Ingredients
Chicken Sesame Noodle Bowl
- 2 (8 ounce) boneless, skinless chicken breasts
- 1 (14 ounce) can coconut milk
- 4 tablespoons fresh lime juice
- 1 teaspoon kosher salt
- 4 zucchini, spiralized
- 1 cup sliced Persian cucumbers, divided
- Cilantro, for garnish
- Lime wedges
- 1/2 cup chopped dry roasted salted peanuts, divided
- Sesame seeds
Sesame Sauce
- 3 tablespoons natural smooth peanut butter
- 2 tablespoons tamari or low-sodium soy sauce
- 2 tablespoons rice wine vinegar
- 2 tablespoons sesame oil
- 1 tablespoon honey
- 1 clove grated garlic
Steps
Chicken Sesame Noodle Bowl
- In high-sided skillet, add coconut milk, lime juice and salt. Bring to a low simmer.
- Season chicken breasts with salt and pepper and add to the coconut milk. Chicken should be halfway submerged in liquid.
- Cover with a lid and cook for 8 minutes. Flip and cook on the other side for 8 minutes longer, until chicken is cooked through. Remove from poaching liquid, cool slightly, then slice.

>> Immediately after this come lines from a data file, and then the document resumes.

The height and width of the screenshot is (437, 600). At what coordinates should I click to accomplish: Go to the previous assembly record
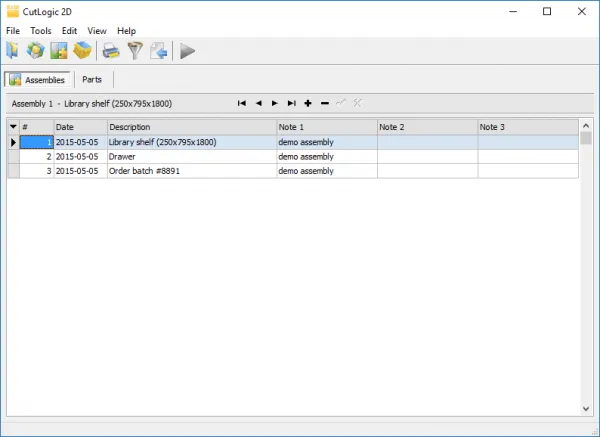(258, 103)
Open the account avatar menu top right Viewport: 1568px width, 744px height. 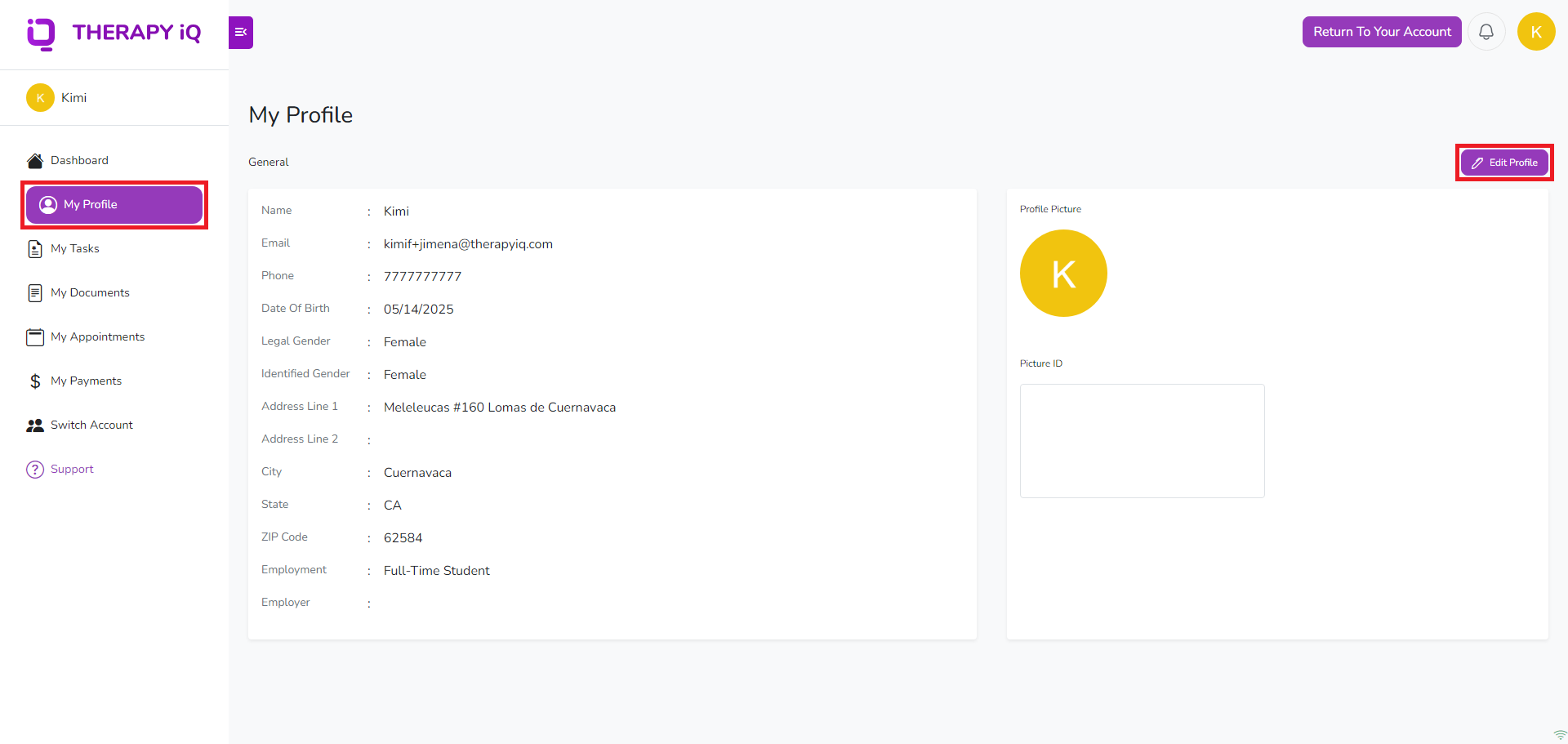[x=1536, y=31]
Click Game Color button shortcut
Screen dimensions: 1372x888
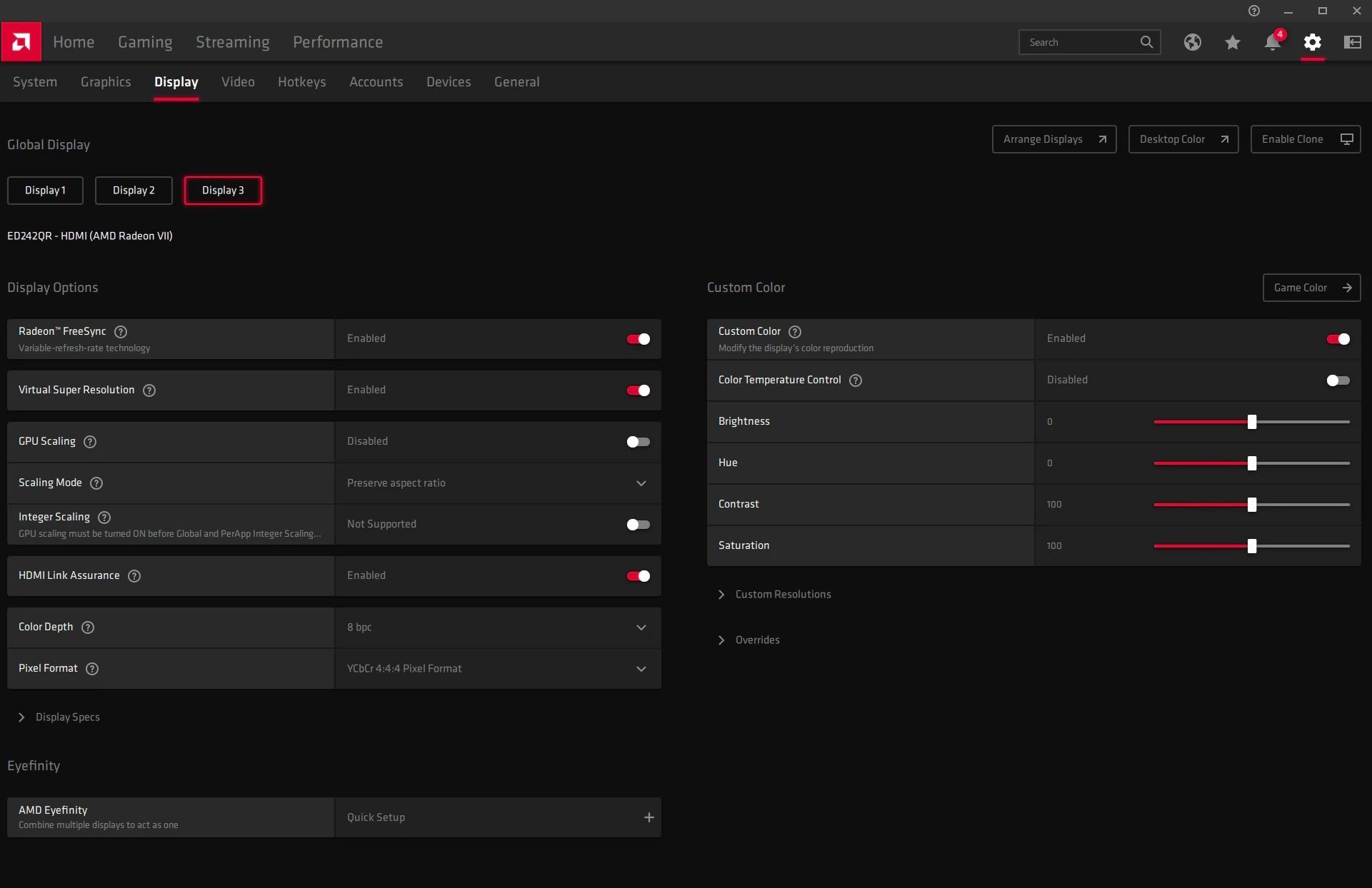[x=1311, y=287]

- To assemble bowl, divide zucchini among 4 serving bowls. Top each with cucumber, cilantro, lime wedges, peanuts and chicken. Sprinkle with sesame seeds.
Sesame Sauce
- In a large bowl, whisk together peanut butter, tamari or soy sauce, rice vinegar, sesame oil, honey and garlic.
- Remove half the dressing and reserve. Toss the zucchini noodles into the big bowl and stir to coat.
- Let sit while you prepare the remaining ingredients.